4. Il ressort des pièces du dossier que M. C... a été mis en examen pour des faits de meurtre commis dans un centre d'hébergement le 8 janvier 2022 et placé en détention provisoire le 11 janvier 2022. Si par une ordonnance du 28 décembre 2022, le juge des libertés et de la détention de Metz a prolongé la détention provisoire de l'intéressé pour une durée de 6 mois, cette décision a été annulée par un arrêt du 19 janvier 2023 de la chambre de l'instruction de la cour d'appel de Metz qui a ordonné la remise en liberté immédiate de M. C... sous contrôle judiciaire avec interdiction de quitter le département de la Moselle et obligation de pointage hebdomadaire à la gendarmerie nationale d'Ennery. L'arrêt rendu par la cour d'appel de Metz, précise que la remise en liberté de l'intéressé et son seul placement sous contrôle judiciaire ont été motivés par la circonstance que les éléments de l'enquête pénale semblent accréditer la version des faits qui a toujours été soutenue par le requérant, à savoir qu'il avait été agressé par la victime, qui le soupçonnait d'avoir une relation avec son épouse et que, blessé lui-même très gravement au cours de l'attaque, M. C... n'avait agi que pour se défendre en immobilisant son agresseur au moyen d'une clé d'étranglement technique qu'il avait pratiquée dans ses fonctions antérieures de policier dans son pays d'origine, acte qui avait malheureusement entraîné sa mort. Dans ces conditions, au regard de la motivation extrêmement détaillée de l'arrêt de la chambre de l'instruction de la cour d'appel de Metz et alors qu'en outre le casier judiciaire de M. C... ne fait état d'aucune condamnation, il ne ressort pas des pièces du dossier que ce dernier présentait, à la date de la décision en litige, une menace à l'ordre public comme l'a relevé le premier juge.

5. Toutefois, et comme le soutient le préfet de la Moselle tant en première instance qu'en appel, M. C..., dont la demande au titre de l'asile avait été rejetée définitivement par l'Office français de protection des réfugiés et apatrides le 24 novembre 2021, se trouvait également dans le champ d'application du 4° de l'article L. 611-1 du code de l'entrée et du séjour des étrangers et du droit d'asile précité, second fondement de la décision en litige. Or ce seul motif pouvait justifier la décision litigieuse.

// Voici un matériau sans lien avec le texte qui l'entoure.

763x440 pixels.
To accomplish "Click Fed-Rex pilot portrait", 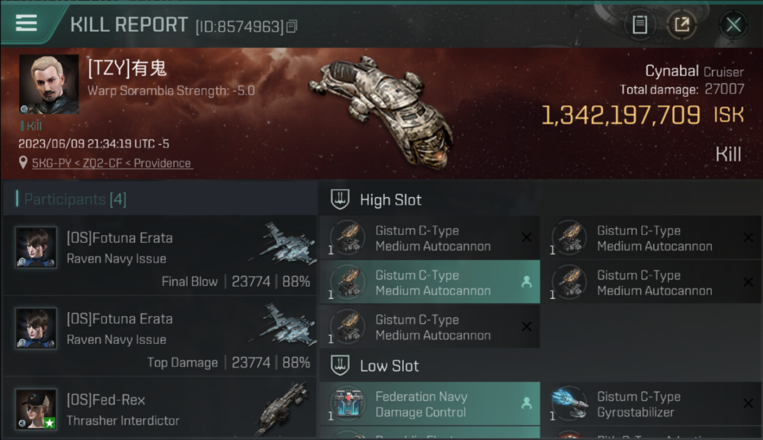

6. Dans ces conditions, le préfet de la Moselle est fondé à soutenir que le second motif tiré de ce que la demande d'asile de M. C... avait été définitivement rejetée, suffisait à lui seul à fonder la décision attaquée et que c'est donc à tort que la magistrate désignée par le président du tribunal administratif de Strasbourg a annulé l'obligation de quitter le territoire et par voie de conséquence l'interdiction de retour.

7. Il appartient toutefois à la cour, saisie de l'ensemble du litige par l'effet dévolutif de l'appel, d'examiner les autres moyens soulevés par M. C... contre ces décisions.

Sur le moyen invoqué contre la décision portant obligation de quitter le territoire français :

8. L'existence d'une mesure de contrôle judiciaire avec interdiction de quitter le département de la Moselle est sans incidence sur la légalité de l'arrêté litigieux, celui-ci n'ayant pas pour effet de soustraire l'intéressé à l'exécution de ladite mesure dès lors que l'exécution de la décision portant obligation de quitter le territoire français ne pourra intervenir qu'une fois levée par le juge judiciaire l'interdiction de quitter le territoire. Dès lors, le moyen doit être écarté.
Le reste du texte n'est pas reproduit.